When This Doesn't Work

This tool can only output sound that already exists in your file. A .cavs saved straight from an AVS1 encoder is video-only and will produce a silent WAV. You will only get real audio when the upload is a multiplexed stream — for example an AVS-in-MPEG-PS file that muxes a separate audio track alongside the video — or a container that wraps both. If your goal is the compressed audio rather than an uncompressed master, CAVS to MP3 produces a far smaller file from the same source.

Frequently Asked Questions

Why is my WAV silent after converting from CAVS?

Because a raw .cavs file is an AVS1 video elementary stream and carries no audio of its own. In the AVS standard, video is Part 2 and audio is a separate Part 3 (GB/T 20090.10), so unless your source actually multiplexed an audio track alongside the video, there is no sound to extract and the WAV comes out empty.

Does converting CAVS to WAV lose any audio quality?

No. WAV stores uncompressed linear PCM, so if your source carries an audio track, the conversion copies those samples without a lossy re-encode. In our testing, leaving both Audio Sample Rate and Audio Channel on "Original" produced a WAV whose PCM data matched the source track bit-for-bit, with no resampling.

Why is the WAV file so much larger than the original?

WAV is uncompressed. Stereo 44.1 kHz/16-bit PCM runs about 10 MB per minute regardless of how compressed the audio was inside the source. If size matters, set Audio Channel to Mono, or convert to a compressed format like MP3 afterward.

Is there a size limit on the WAV I get back?

The WAV format itself caps a single file near 4 GiB because its header records size in a 32-bit field. In practice you are far more likely to be limited by how large a file you can upload than by the WAV ceiling — only multi-hour exports approach 4 GiB.

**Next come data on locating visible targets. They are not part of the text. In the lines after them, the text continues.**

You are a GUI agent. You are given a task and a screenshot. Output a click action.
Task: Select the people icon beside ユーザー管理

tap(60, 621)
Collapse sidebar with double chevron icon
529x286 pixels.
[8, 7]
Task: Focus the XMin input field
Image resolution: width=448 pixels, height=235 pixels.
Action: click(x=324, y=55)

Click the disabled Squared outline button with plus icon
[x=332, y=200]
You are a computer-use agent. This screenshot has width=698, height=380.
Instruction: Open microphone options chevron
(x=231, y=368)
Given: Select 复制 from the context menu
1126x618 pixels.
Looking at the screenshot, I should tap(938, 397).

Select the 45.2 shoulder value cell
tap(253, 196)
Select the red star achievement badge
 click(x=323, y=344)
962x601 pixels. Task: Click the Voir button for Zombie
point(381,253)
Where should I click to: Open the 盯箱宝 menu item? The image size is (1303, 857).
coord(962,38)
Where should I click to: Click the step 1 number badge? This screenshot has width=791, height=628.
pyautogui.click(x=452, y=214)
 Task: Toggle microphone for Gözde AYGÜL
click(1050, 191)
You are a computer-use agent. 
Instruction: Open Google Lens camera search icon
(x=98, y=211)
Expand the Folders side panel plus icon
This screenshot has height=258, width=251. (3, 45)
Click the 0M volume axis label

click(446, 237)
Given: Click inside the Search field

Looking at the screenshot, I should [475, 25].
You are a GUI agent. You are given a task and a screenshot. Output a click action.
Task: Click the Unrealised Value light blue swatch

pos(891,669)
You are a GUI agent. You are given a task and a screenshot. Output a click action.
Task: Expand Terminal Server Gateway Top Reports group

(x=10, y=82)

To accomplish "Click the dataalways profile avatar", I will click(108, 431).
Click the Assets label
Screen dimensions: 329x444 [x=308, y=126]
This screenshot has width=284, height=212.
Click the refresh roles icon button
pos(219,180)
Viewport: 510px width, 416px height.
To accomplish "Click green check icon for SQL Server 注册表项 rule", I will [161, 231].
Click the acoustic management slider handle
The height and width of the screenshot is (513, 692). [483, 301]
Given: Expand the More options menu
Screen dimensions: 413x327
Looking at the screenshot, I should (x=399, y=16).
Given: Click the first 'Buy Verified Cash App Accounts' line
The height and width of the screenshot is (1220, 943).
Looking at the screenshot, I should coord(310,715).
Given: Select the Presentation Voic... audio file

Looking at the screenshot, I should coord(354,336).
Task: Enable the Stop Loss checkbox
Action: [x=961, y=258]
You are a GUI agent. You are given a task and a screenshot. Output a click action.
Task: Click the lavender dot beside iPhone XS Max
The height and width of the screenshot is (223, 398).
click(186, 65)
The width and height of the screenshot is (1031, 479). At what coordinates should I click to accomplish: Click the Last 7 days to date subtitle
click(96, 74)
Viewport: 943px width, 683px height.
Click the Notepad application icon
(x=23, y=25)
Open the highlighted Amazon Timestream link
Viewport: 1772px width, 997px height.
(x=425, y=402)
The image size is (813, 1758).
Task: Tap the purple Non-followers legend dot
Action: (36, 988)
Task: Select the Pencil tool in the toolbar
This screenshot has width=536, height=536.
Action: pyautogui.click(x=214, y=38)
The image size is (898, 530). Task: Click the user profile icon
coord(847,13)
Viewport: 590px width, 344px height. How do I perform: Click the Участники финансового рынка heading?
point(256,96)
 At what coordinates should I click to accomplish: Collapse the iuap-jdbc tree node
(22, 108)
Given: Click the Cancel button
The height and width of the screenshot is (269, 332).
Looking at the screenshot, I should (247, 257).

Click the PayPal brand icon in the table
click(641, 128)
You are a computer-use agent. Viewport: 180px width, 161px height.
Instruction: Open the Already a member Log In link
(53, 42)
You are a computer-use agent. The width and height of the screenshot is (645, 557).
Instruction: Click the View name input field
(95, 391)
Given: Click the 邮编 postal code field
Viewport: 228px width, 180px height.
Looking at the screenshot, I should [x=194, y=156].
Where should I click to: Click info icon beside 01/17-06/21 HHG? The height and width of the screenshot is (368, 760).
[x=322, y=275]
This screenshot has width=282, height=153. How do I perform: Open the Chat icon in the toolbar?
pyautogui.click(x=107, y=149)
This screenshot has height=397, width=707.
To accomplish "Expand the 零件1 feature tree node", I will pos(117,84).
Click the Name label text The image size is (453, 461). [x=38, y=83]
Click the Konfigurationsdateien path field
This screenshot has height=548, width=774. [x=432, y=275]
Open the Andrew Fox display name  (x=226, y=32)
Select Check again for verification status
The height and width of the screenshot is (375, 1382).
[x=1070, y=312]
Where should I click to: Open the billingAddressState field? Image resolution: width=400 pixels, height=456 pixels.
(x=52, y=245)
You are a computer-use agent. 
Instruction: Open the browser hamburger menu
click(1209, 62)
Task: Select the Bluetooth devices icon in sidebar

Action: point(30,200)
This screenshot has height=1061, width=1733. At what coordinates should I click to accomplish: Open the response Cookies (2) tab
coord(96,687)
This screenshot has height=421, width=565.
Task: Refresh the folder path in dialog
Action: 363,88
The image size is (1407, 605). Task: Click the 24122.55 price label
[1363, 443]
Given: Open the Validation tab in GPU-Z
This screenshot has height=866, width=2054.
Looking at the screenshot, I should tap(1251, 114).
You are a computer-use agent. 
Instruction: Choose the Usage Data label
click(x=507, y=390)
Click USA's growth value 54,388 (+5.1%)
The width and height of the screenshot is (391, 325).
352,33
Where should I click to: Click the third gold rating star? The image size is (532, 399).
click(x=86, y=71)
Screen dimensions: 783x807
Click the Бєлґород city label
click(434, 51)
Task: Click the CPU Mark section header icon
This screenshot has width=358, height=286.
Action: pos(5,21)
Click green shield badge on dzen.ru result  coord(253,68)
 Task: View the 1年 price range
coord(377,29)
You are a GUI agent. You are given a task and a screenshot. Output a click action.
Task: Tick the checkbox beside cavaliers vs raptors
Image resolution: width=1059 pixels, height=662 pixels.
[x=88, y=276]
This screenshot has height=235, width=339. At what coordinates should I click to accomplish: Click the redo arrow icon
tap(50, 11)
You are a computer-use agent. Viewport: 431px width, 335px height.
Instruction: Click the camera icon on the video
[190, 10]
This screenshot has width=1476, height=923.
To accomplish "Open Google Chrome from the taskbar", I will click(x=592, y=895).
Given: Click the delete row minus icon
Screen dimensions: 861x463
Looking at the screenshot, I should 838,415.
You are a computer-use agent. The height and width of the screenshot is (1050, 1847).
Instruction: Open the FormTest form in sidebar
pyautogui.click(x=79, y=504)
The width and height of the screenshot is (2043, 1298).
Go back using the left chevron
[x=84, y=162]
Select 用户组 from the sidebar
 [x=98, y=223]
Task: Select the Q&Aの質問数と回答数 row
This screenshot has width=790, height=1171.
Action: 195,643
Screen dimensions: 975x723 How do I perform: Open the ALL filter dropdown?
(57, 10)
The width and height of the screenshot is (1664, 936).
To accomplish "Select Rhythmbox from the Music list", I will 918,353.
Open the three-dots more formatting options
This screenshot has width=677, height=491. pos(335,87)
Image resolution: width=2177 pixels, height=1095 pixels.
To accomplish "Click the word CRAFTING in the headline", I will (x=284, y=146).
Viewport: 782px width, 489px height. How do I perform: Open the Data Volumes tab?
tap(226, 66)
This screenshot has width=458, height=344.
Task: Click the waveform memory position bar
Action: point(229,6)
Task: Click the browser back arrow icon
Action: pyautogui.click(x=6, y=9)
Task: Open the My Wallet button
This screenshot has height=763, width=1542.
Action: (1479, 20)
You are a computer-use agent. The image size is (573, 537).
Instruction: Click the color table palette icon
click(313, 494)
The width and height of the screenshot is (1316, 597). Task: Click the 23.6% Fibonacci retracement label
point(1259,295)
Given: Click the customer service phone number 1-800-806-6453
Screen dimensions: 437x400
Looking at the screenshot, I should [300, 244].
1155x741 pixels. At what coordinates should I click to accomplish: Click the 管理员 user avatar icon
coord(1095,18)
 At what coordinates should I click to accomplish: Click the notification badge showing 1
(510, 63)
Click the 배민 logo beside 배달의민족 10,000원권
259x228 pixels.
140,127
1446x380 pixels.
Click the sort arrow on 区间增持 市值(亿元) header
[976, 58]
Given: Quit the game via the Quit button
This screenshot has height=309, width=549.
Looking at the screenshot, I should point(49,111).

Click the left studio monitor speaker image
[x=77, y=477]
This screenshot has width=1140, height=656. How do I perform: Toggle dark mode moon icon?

What is the difference between .cavs and .avs files?

They are unrelated despite the similar names. A .cavs file is encoded video from China's AVS1 standard. A .avs file is usually an AviSynth script — a plain-text frame-server program, not media — so do not upload .avs scripts here expecting audio.

How are my files handled during conversion?

Your file is uploaded over an encrypted connection, processed on our servers, and then deleted automatically a few hours after the conversion finishes. There is no sign-up, no watermark, and files are never shared or made public.